Yun Jianyue memindai ruangan sekali lagi. Tata letak ruangan itu sederhana, dan setelah memindai, dia memang tidak melihat siapa pun. Dia bahkan memindai tempat itu dengan ki-nya, tetapi dia tetap tidak merasakan apa pun.
Bagaimana mungkin dia tahu bahwa Zu An bersembunyi di bawah selimut? Lingkungan itu bisa dianggap gelap gulita, jadi dengan Hidden in the Dark, tentu saja dia tidak akan merasakannya.
“Apakah aku benar-benar terlalu banyak berpikir?” Yun Jianyue merenung sambil mengerutkan kening. Ia baru saja akan pergi ketika matanya tiba-tiba berkedip, dan ia menoleh ke arah tempat tidur. Sosok Yan Xuehen tinggi dan ramping; bukankah selimutnya agak terlalu tebal?
Yan Xuehen merasa jantungnya berdebar kencang ketika melihat Yun Jianyue menatap ke arahnya. Ia segera menarik Zu An lebih dekat kepadanya.
Ini semua kesalahan bocah ini! Mengapa aku tidak pernah melihatmu bersikap seperti pria sejati biasanya? Namun kau menjauh begitu jauh sehingga bahkan Yun Jianyue menyadari ada sesuatu yang tidak beres!
Wajah Zu An sedikit tertekan karena ditarik begitu dekat. Siapa yang memanfaatkan siapa di sini? Namun, ia adalah seseorang yang telah melewati banyak kesulitan.
Meskipun tekanannya sangat tinggi, Yan Xuehen tetap tenang di permukaan. Ia bertanya, “Apa? Jangan bilang kau pikir ada seseorang yang bersembunyi di balik selimut ini?”
Napas Yun Jianyue tercekat di tenggorokannya. Mereka berdua telah saling berhadapan selama bertahun-tahun.

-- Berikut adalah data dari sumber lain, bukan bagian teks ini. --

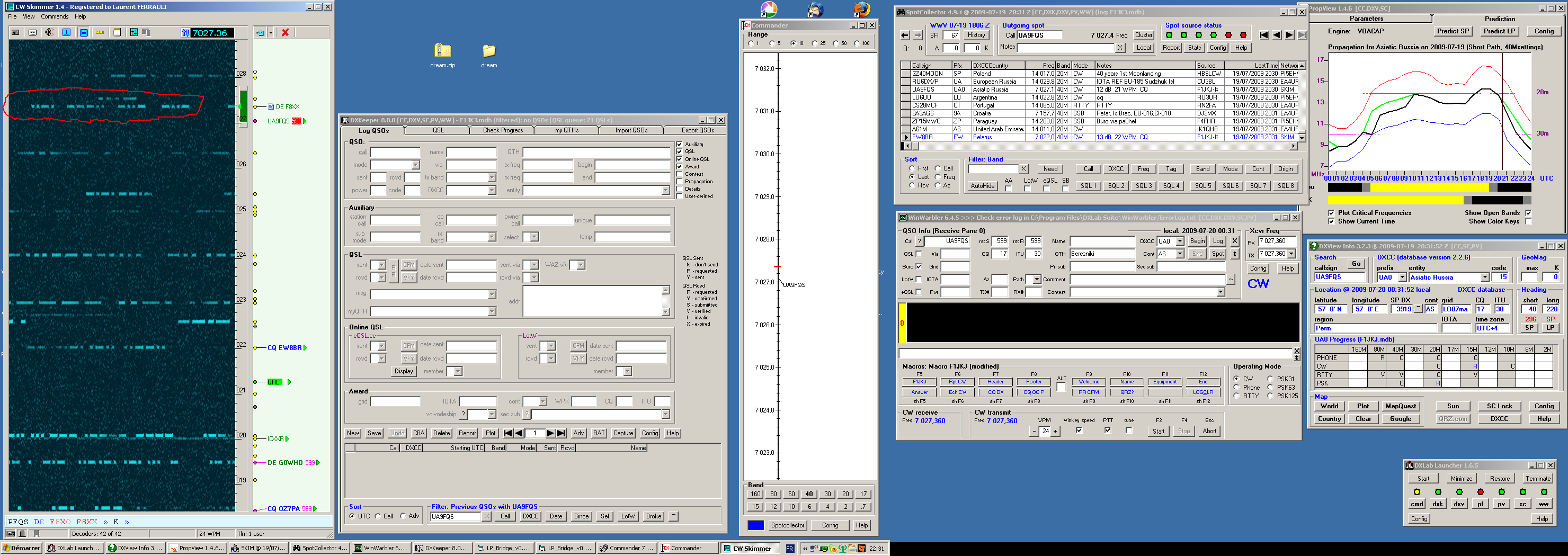Click the blue color swatch in Commander
The image size is (1568, 556).
tap(755, 525)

Meskipun dia tidak berbohong kepada saingannya, dia harus mengakui bahwa wanita berhati dingin ini menjalani kehidupan yang murni. Dia akan merasa tidak nyaman bahkan hanya sedikit dekat dengan seorang pria, jadi bagaimana mungkin dia melakukan hal seperti itu?

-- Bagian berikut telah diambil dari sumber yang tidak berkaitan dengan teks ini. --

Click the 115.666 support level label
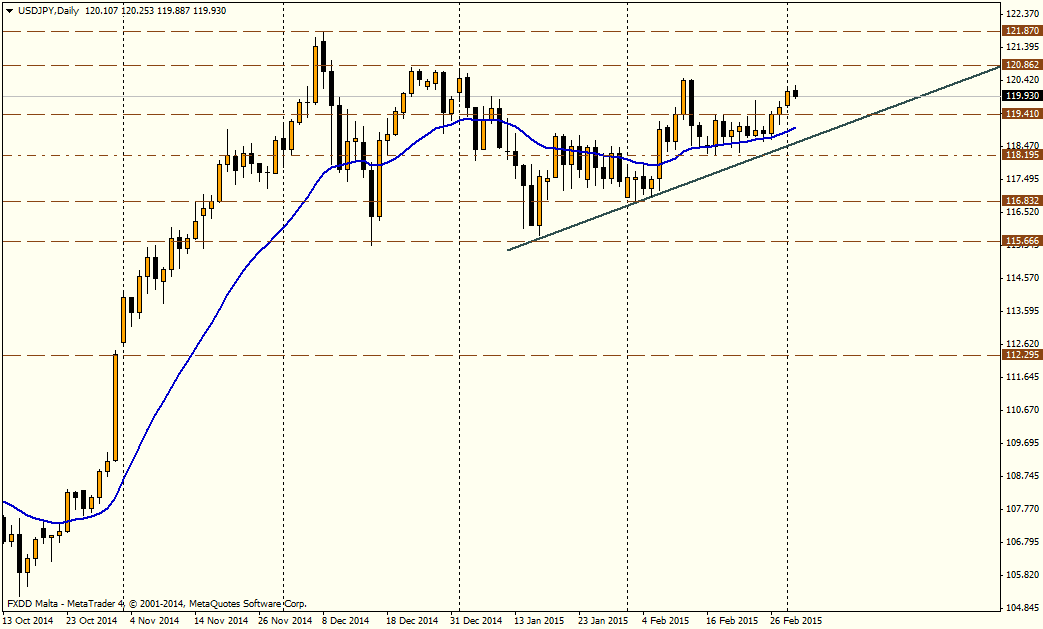1043x629 pixels. pyautogui.click(x=1021, y=241)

Tetapi benih keraguan telah tertanam dalam dirinya, dan itu sedang tumbuh. Jika dia tidak bisa mengungkap kebenaran hari ini, dia mungkin tidak akan bisa tidur nyenyak untuk waktu yang lama. Karena itu, dia berjalan mendekat sambil tersenyum dan menjawab, “Siapa yang kita bicarakan di sini? Kau adalah peri abadi yang jernih seperti es dan murni seperti giok. Tentu saja tidak mungkin seorang pria bisa bersembunyi di balik selimutmu. Begitu banyak hal telah terjadi hari ini, jadi aku mungkin memang sedikit terlalu curiga dan tidak bisa tidur. Kalau begitu, bagaimana kalau kita, kakak beradik, mengobrol santai?”

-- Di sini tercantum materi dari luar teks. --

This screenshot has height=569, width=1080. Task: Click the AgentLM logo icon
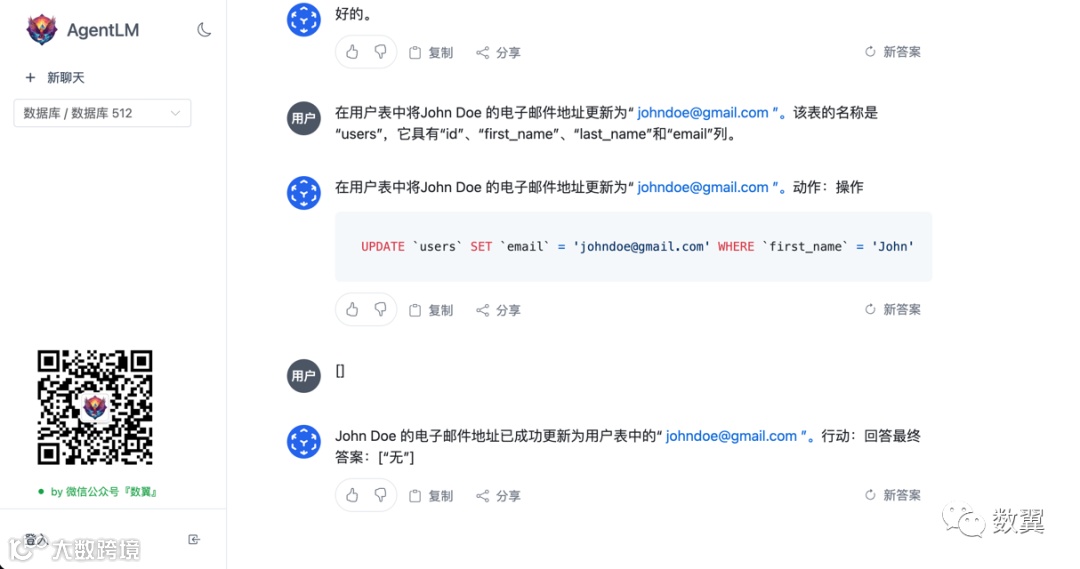[x=41, y=30]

Yan Xuehen benar-benar hampir ambruk di bawah tekanan sekarang. Dia balas membentak, “Siapa kakakmu? Jauhkan dirimu dariku.”
“Ayolah, jangan begitu… Kita sedang berada di negeri asing sekarang, jadi aku merasa agak aneh tidur sendirian. Kenapa kita tidak tidur bersama saja?” Yun Jianyue menyarankan, sambil bergerak untuk melompat ke selimut Yan Xuehen.
Yan Xuehen mengumpat dalam hati. Kau adalah Master Sekte Iblis, yang dikenal ganas dan kejam, dan terlebih lagi seorang grandmaster yang hebat. Seseorang sepertimu takut tidur sendirian?!
Yun Jianyue jelas belum melepaskan keraguannya dan ingin melihat apa yang ada di dalam selimut. Tapi Yan Xuehen tidak bisa memikirkan hal lain untuk menghentikannya. Ketika dia memikirkan apa yang akan terjadi jika Yun Jianyue mengetahui Zu An ada di dalam selimutnya, atau tentang ekspresi terkejut Chuyan jika dia mengetahuinya, serta bagaimana dia akan menjadi bahan tertawaan seluruh dunia, pikirannya menjadi kosong. Aku sudah selesai!
Yun Jianyue semakin curiga ketika merasakan detak jantung Yan Xuehen semakin cepat. Ia segera meraih sudut selimut, lalu perlahan mulai menariknya.